Happily, additional titles expose opposition (and remember, these are all translated from the Persian): early, child marriage is labeled “a form of child abuse” (Hrana); with “One million children as wives in Iran … the phenomenon [is named] child molestation” (Online news). Pulling no punches, the custom is the “Slaughter of a child in domestic slavery!” (IRNA); “35% of marriages in Khorasan Razavi are for children” (ISNA). First person narrative underscores maltreatment: “At age 13, I was forced to marry my cousin” (ISNA); “Little girls say goodbye to school” (Hamshahri Newspaper); “Child spouse, widow and prostitute” (Entekar Newspaper); “Poverty, a key factor in early child marriage” (Health News); “The phenomenon of child miscarriage” (Safe House); “In some provinces, we are faced with the purchase of childhood” (Law Newspaper); “Marrying a 6-month-old in her mother’s womb!” (Borna); “Child marriages are rape of children” (Health News); “Widowed children in second marriage also have no authority to select the second marriage” (Shahraara Online).

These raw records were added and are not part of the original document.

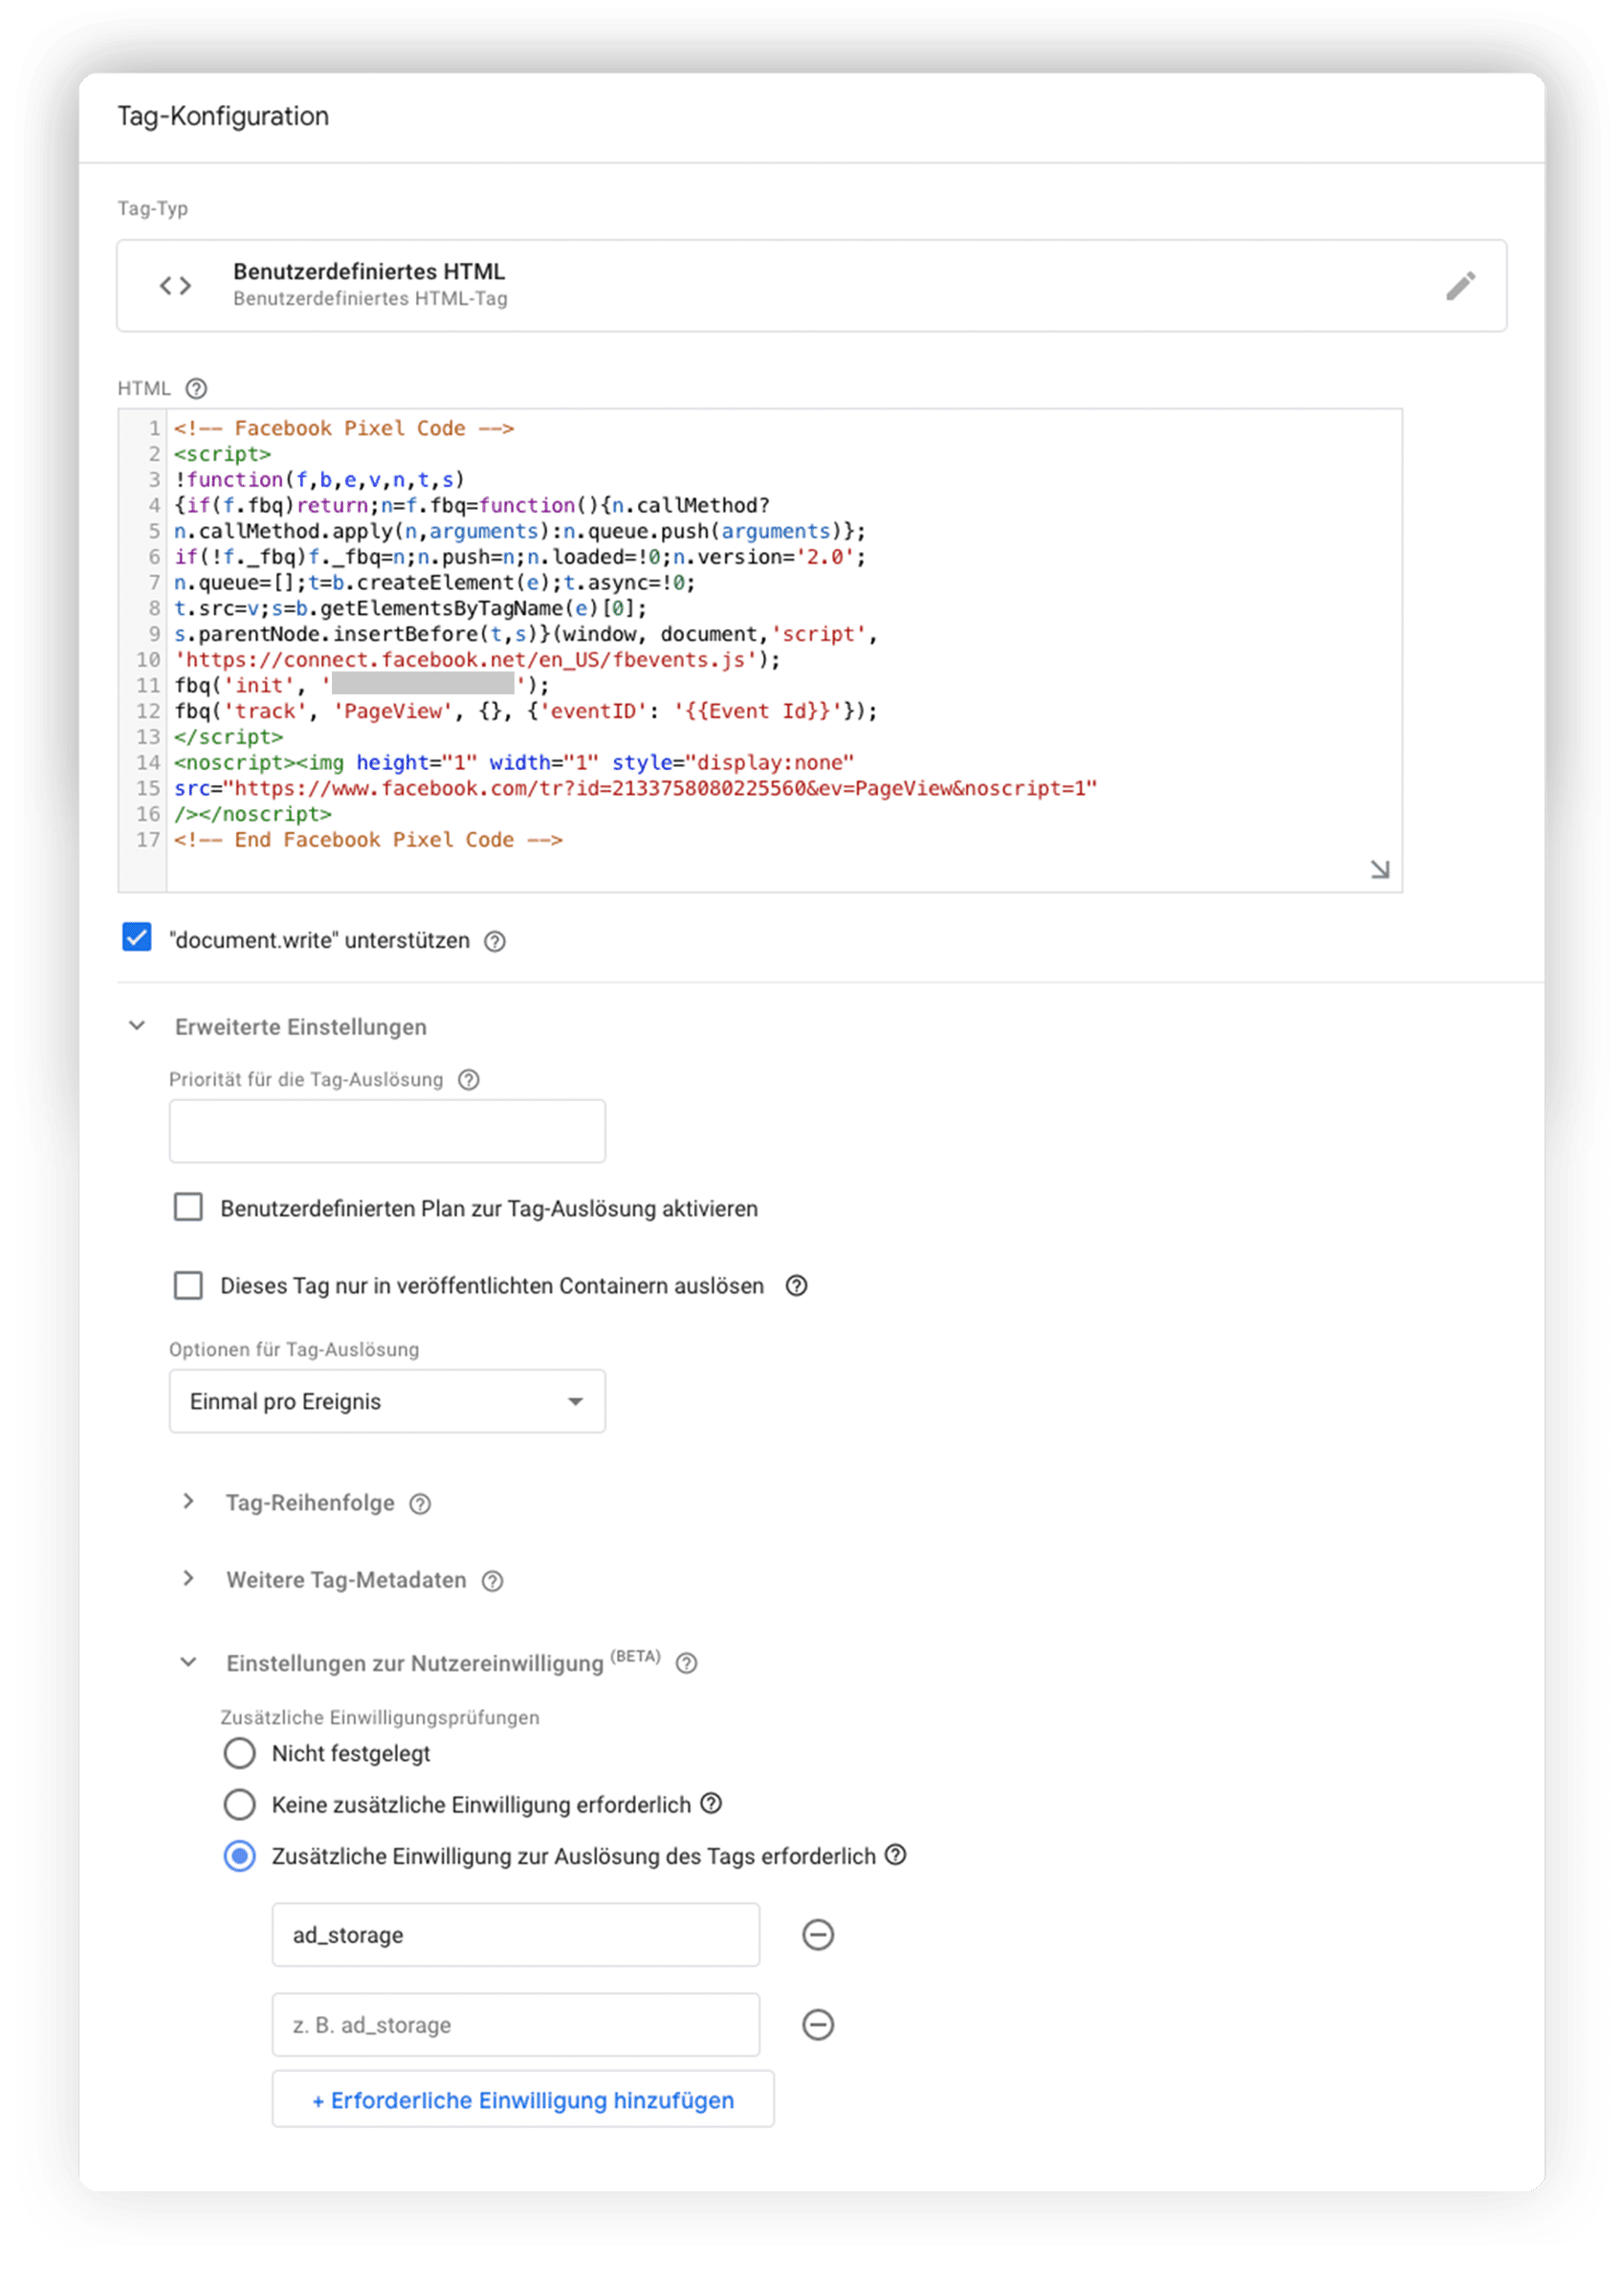Select the Nicht festgelegt radio option
Screen dimensions: 1624x2285
click(239, 1753)
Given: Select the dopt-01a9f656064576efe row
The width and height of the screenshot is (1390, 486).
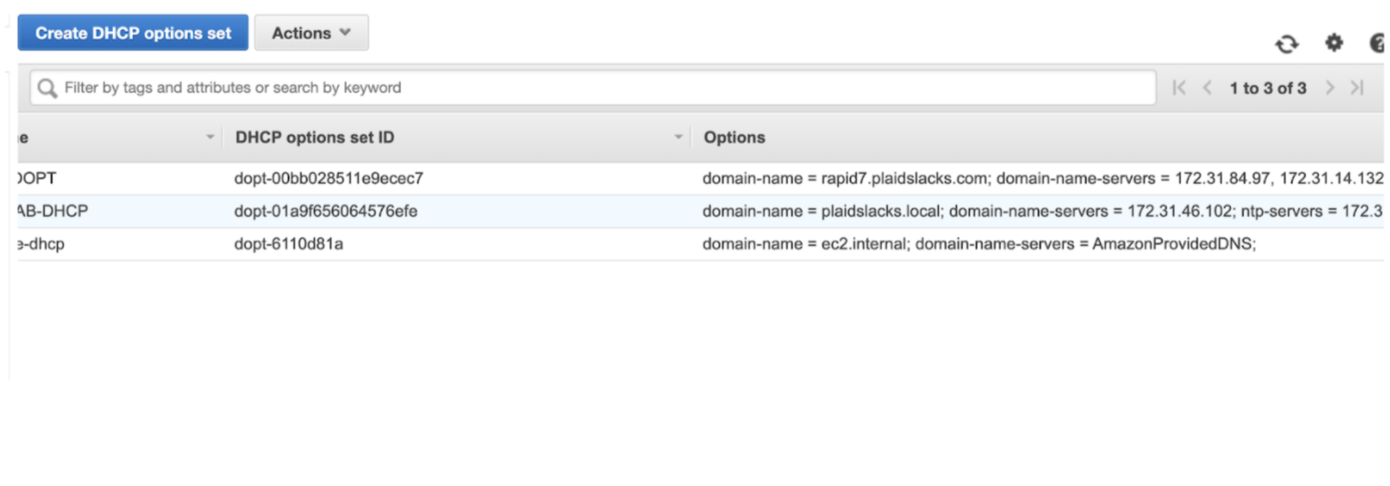Looking at the screenshot, I should [x=325, y=211].
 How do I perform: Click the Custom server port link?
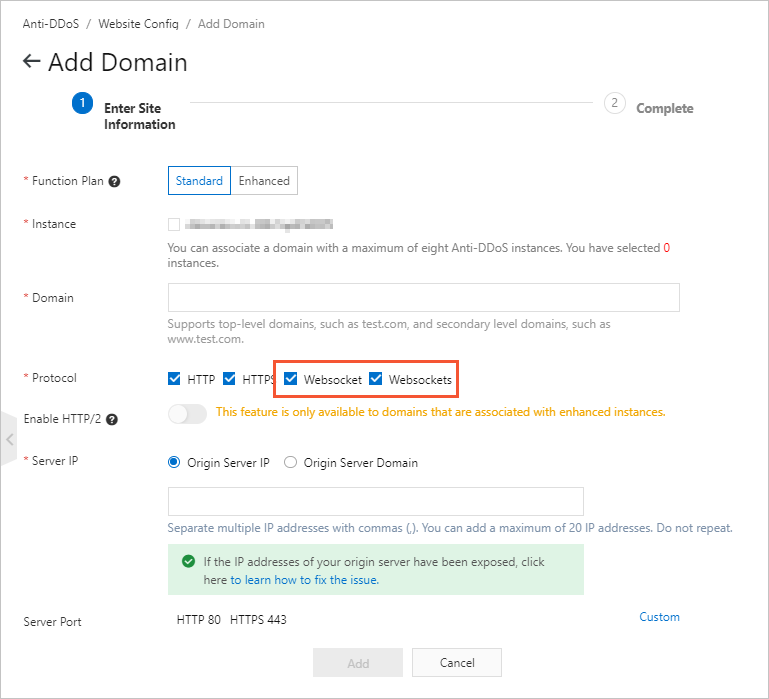click(659, 617)
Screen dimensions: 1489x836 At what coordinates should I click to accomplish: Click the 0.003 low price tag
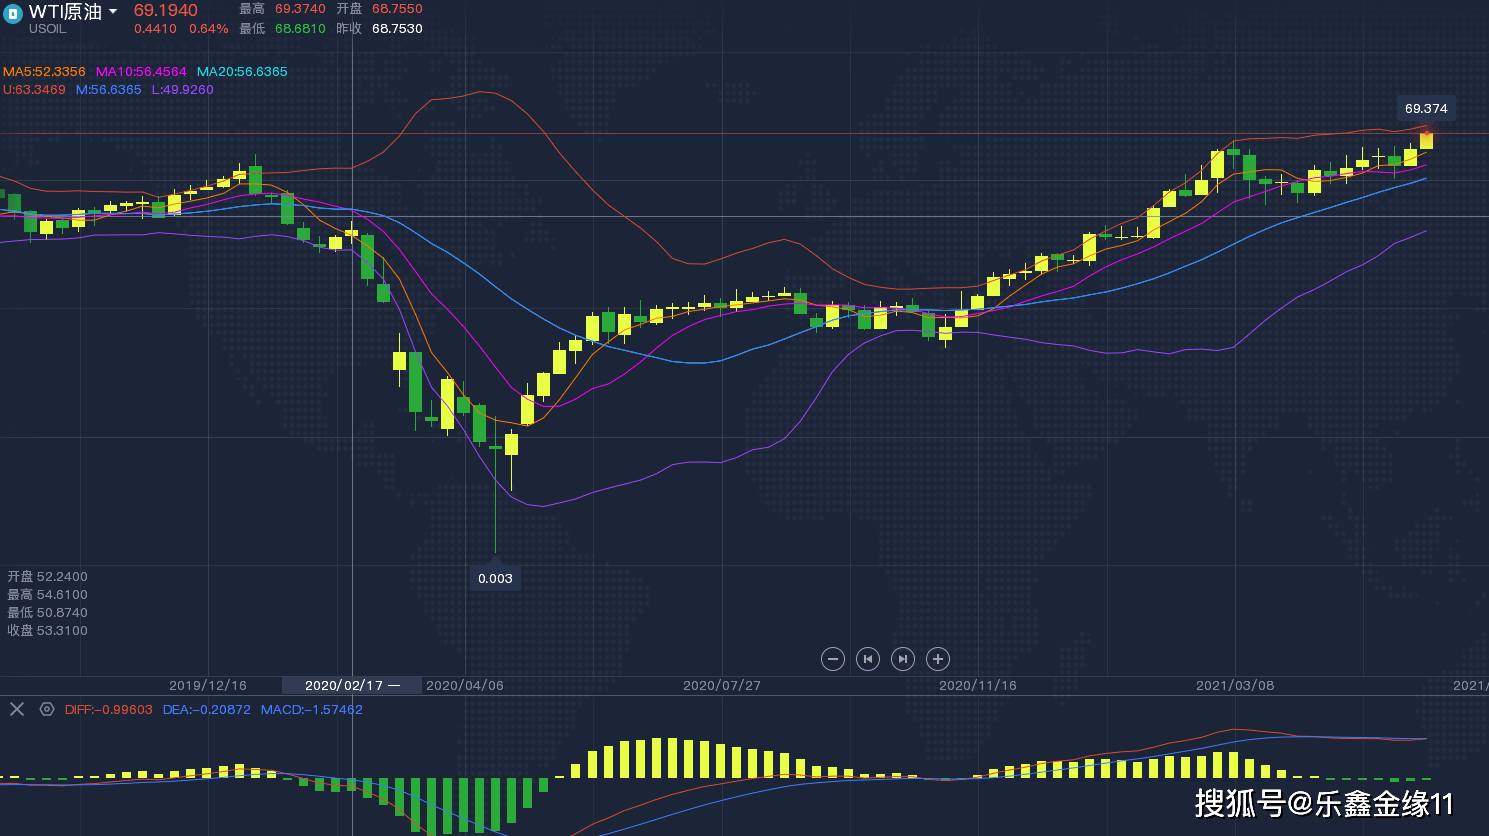(495, 579)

Because they reject principles that make child marriage possible, these headlines permit optimism. Yet the custom’s entrenchment emerges from the following revelations. “The legal age limit for marriage in Iran is currently 13 years for girls (and 15 for boys), but the law has many loopholes, such as the father of the bride’s consent or a court order.” Alas, exemptions are widely abused. One headline Ahmady quotes asks, “Why doesn’t the Spouse Child Prohibition Bill” pass into law?
He may as well be asking “why hasn’t FGM already become history?” as leading scholar Hilary Burrage might phrase it. The generic reason? Patriarchy reigns.
NOTES
- Nujood Ali with Delphine Minoui. I Am Nujood, Age 10 and Divorced. Trans. Linda Coverdale. NY: Broadway Books, 2010.